Cohere has implemented a new multi-tenant inference scheduling system designed to prevent 'noisy neighbor' performance bottlenecks in its SaaS platform. When multiple organizations share the same GPU resources, bursty traffic from one tenant can historically increase latency for others. To solve this, Cohere introduced a four-stage request management architecture that balances fairness, service-level agreements (SLAs), and hardware utilization.
The system processes requests through a fixed sequence: first, a Rate Limiter performs admission control, rejecting requests that exceed tenant quotas or exceed system capacity to honor latency targets. Second, the Performance Tier selector prioritizes requests based on the tenant's commercial tier, ensuring higher-paid customers receive faster access. Third, the Deficit Round Robin (DRR) algorithm manages equitable distribution within each tier by assigning each organization a 'quantum'—a budget of work. This algorithm ensures that even when one tenant sends a massive volume of requests, it cannot monopolize GPU time, as its budget is debited by the cost of its requests until replenishment.

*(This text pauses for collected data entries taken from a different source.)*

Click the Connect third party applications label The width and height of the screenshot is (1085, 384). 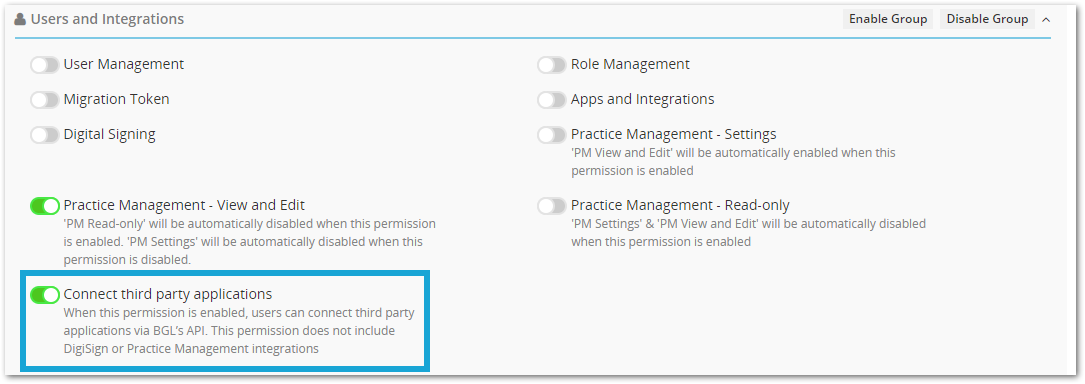(168, 294)
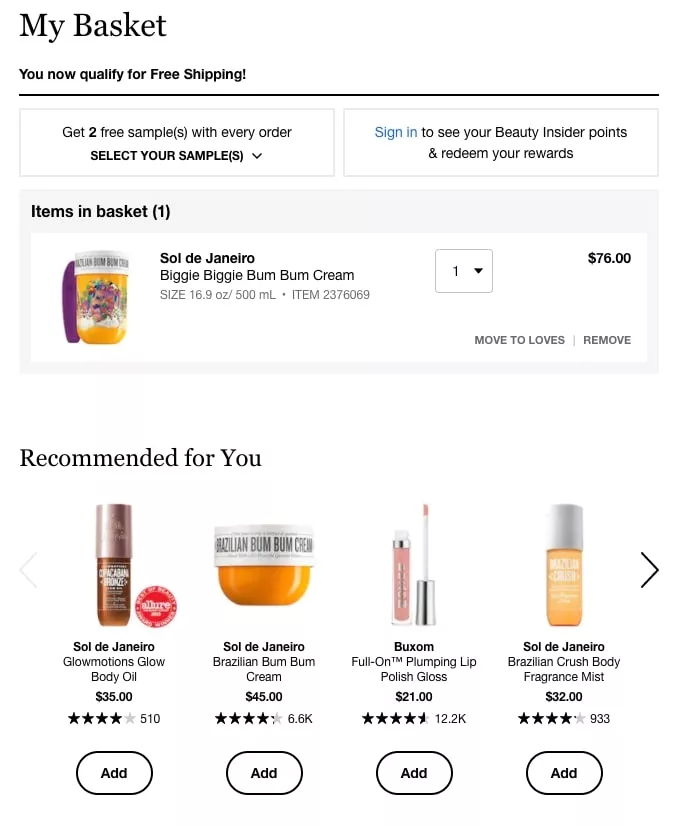The image size is (678, 826).
Task: Click MOVE TO LOVES for the basket item
Action: coord(519,340)
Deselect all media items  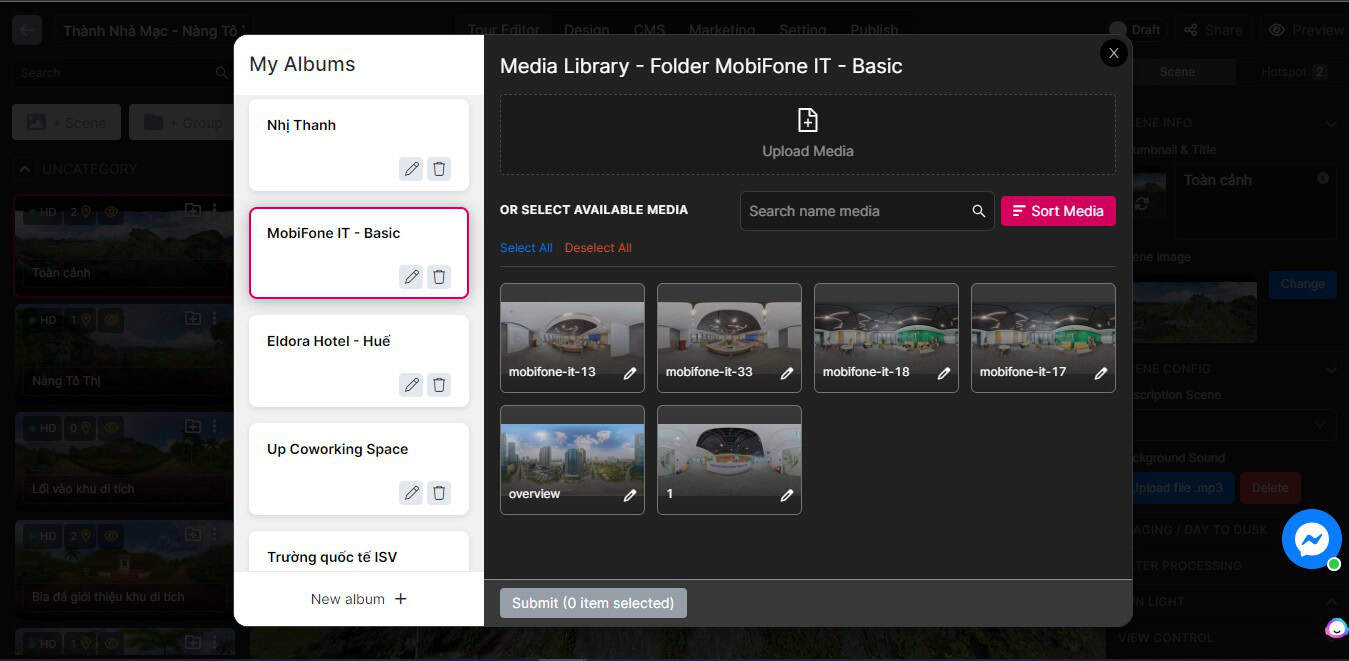(598, 248)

Cohere employs two budgeting models depending on the endpoint type. In request-based budgeting, used for generative models, every request is assigned a cost of 1, providing predictable request counts per tenant. In token-based budgeting, used for batched endpoints like embeddings and rerankers, the cost is proportional to the token count, which more accurately reflects GPU resource consumption. Finally, a Priority selector handles request ordering within each tenant's allocated share using criteria such as priority level, deadline, and arrival time. This design allows Cohere to isolate tenants from one another while preserving internal request urgency, resulting in a predictable and efficient serving environment that is now enabled for all customers across the company's API and third-party marketplace deployments.